§ **YOUR INSTRUCTIONS**
Please set down every entry again exactly as it stands, without the pictures.

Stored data
=======
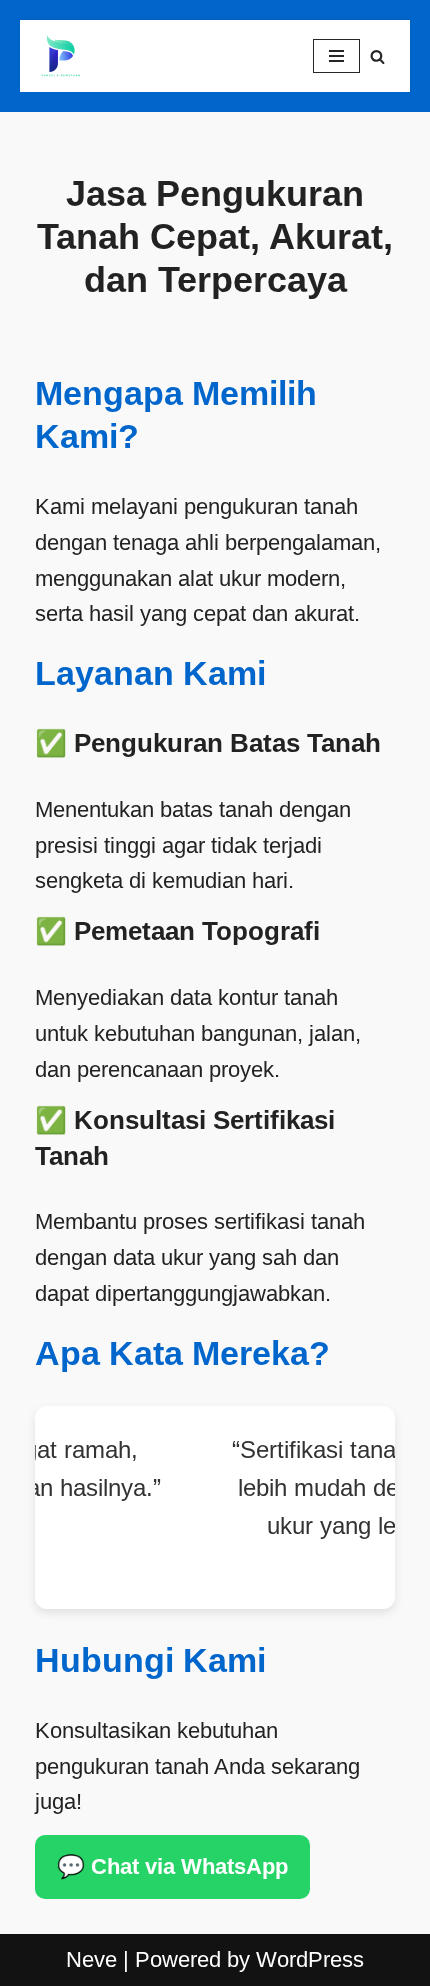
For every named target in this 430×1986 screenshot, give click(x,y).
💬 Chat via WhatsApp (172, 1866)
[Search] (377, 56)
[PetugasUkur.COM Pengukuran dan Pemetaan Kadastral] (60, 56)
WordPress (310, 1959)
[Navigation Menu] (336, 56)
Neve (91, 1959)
=======
§ **SOLUTION TO THE PROBLEM**
For every named target in this 430×1986 screenshot, give click(x,y).
💬 Chat via WhatsApp (172, 1866)
[Search] (377, 56)
[PetugasUkur.COM Pengukuran dan Pemetaan Kadastral] (60, 56)
WordPress (310, 1959)
[Navigation Menu] (336, 56)
Neve (91, 1959)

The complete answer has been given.